On Tue, Feb 11, 2025 at 3:27 PM Thomas Goirand <zigo@debian.org> wrote:
Hi there!
In our setup, we offer to our customers, on top of floating IPS, access to an OpenStack internal network that contains public IPs. The idea is that they can, using this network, spawn VMs with a public IP directly on the NIC of their VMs.
The issue is, some customers also use this network for the VIP of their LBs. While this seems to work, actually, instead of reserving a single public IP address, it reserves 3 IPs. Not a big deal for us, as they are billed internally, though it's rather bad for our customers. On top of that, whenever one of the subnet of this network becomes full, it becomes impossible to failover amphoras spawned in this subnet. Each time one runs into ERROR, it's kind of a bad situation where we have no way to fix, except contacting the customer and ask them to fix their setup.
So we advise our customers to spawn a port first, use that port for the LB, and associate a floating IP address to the original port. This is described in our doc here:
https://docs.infomaniak.cloud/network/loadbalancer_usecase_simple_http/
However, as you may know, customers never read the docs. And therefore, we'd like to forbid the use of that shared OpenStack internal network for the VIP of LBs. But as much as possible, this isn't a feature of Octavia. Is it?

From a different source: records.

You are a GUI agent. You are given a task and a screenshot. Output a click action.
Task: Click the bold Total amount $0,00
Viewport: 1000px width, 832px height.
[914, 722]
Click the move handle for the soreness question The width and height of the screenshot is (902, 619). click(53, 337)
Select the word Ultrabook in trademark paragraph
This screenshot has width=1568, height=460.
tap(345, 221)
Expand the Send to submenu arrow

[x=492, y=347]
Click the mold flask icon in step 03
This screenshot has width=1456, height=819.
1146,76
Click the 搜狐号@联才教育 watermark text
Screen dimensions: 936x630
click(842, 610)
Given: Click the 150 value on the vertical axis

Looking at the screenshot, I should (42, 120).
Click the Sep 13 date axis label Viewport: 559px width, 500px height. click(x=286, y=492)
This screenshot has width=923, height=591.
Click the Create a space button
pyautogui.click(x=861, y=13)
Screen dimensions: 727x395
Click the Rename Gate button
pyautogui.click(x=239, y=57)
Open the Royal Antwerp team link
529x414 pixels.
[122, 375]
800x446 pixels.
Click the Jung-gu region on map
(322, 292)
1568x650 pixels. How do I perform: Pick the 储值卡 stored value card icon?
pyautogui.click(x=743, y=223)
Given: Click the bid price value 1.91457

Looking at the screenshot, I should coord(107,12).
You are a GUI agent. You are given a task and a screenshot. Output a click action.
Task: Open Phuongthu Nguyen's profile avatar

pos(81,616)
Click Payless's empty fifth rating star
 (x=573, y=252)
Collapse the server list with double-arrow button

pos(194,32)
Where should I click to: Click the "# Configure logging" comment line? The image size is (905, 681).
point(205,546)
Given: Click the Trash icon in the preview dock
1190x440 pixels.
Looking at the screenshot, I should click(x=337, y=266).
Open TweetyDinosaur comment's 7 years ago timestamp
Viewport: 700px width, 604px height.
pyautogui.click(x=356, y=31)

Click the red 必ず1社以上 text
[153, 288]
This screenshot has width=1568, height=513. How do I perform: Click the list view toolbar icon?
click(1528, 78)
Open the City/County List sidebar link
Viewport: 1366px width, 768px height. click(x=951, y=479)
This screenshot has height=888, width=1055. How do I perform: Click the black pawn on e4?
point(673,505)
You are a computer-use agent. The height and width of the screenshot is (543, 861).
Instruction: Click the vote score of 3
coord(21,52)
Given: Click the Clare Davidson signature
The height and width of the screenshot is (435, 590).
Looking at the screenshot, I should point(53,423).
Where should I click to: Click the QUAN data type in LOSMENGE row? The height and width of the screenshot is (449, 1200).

I'd like to implement the feature. What's the best way to do so? Would a new "forbidden_networks" directive would do, and then have a check at the API level? Or is there a better way using the API policy?
For the moment, Octavia doesn't support such a feature, I would take a look at the neutron RBAC to check if something can be achieved there. Octavia provides a 'valid_vip_networks' setting in the config file: https://docs.openstack.org/octavia/latest/configuration/configref.html#netwo... We could have a setting (deny_vip_networks) that does the opposite validation.
Also, wouldn't it be possible that Octavia just reuse the ports that it currently hold, rather than asking new ports for the failover? If so, any clue where the code that does that could be fixed? I'd love to have this fixed AND the forbid network feature too...
During a failover, the new amphora is created but the old amphora still exists and processes incoming requests until the new one is fully functional. So we need to have 2 ports at the same time. Reusing the existing port would lead to a long interruption of the dataplane.